In the initial workup of this disease, a complete blood count (CBC) should be ordered. This might show a typical inflammatory state and helps to quickly evaluate for risk of sepsis and shock.
Patients with NEC should have a blood culture performed to direct antibiotic treatment.
On abdominal imaging, pneumatosis intestinalis might be seen. This is defined as bead-like or bubble-shaped intramural air pockets. If perforation has occurred, pneumoperitoneum may also be seen.
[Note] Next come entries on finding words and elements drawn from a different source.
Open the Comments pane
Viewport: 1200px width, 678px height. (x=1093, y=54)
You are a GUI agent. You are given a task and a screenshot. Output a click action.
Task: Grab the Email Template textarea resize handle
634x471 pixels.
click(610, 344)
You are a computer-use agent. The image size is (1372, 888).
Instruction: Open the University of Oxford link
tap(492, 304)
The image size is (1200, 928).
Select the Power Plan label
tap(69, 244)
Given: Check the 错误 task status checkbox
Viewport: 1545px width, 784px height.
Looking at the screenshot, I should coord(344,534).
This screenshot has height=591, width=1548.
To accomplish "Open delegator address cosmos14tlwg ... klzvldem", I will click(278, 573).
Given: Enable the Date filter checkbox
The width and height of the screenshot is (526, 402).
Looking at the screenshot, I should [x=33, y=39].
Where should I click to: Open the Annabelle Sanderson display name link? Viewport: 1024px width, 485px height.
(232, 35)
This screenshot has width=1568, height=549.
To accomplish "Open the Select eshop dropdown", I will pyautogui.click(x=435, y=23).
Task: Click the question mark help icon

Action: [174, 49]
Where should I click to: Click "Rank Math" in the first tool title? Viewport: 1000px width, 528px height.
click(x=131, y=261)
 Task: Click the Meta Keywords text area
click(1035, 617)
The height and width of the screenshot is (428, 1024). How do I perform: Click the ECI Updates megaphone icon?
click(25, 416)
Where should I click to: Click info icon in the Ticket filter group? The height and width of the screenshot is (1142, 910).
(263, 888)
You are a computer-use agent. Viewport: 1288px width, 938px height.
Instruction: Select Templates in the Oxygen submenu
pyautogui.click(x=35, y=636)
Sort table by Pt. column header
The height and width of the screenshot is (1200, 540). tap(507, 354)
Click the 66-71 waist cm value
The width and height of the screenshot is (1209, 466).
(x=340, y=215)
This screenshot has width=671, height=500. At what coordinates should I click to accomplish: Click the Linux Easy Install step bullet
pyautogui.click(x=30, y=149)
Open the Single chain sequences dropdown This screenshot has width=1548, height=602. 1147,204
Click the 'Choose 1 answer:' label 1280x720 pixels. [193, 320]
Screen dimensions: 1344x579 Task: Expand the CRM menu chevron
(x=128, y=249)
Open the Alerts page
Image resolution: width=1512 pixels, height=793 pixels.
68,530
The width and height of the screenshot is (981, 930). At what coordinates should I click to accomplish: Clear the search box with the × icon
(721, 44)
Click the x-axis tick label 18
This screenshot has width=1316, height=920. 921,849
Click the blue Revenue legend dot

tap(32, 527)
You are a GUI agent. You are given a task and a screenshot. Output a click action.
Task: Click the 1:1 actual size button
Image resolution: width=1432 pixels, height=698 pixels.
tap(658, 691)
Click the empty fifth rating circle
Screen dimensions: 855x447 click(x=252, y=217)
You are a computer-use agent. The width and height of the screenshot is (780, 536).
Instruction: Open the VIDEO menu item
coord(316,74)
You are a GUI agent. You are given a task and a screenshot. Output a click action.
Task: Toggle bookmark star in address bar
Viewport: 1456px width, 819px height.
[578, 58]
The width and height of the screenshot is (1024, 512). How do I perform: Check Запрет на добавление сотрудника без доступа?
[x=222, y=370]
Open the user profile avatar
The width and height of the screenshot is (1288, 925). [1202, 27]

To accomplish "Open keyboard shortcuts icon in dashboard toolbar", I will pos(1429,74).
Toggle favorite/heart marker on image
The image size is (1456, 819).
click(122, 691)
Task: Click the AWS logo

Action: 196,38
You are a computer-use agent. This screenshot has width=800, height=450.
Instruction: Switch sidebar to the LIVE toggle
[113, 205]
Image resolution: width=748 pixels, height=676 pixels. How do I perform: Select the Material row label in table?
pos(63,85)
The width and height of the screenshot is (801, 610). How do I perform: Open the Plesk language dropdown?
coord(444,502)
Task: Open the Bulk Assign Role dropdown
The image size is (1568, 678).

Abdominal imaging may also show a thickening of the gut wall and air-fluid levels. Ultrasound can be useful to measure bowel wall thickness if radiographs are inconclusive.
If NEC is suspected, the patient is immediately switched to parenteral nutrition i.e. all oral medication is discontinued. A gastric drainage tube is placed and connected to suction to allow decompression.
Since NEC often leads to sepsis, patients are given broad-spectrum antibiotics as empiric treatment. After culture results are available, antibiotics are tailored.
Surgical intervention is indicated in the case of perforation, but also in the advanced stage of the disease, and is intended to prevent further intestinal distension and thus improve the perfusion of the intestinal wall. If possible, bowel that looks necrotic should be left in place and resected only as a last resort, since large parts of the bowel can recover.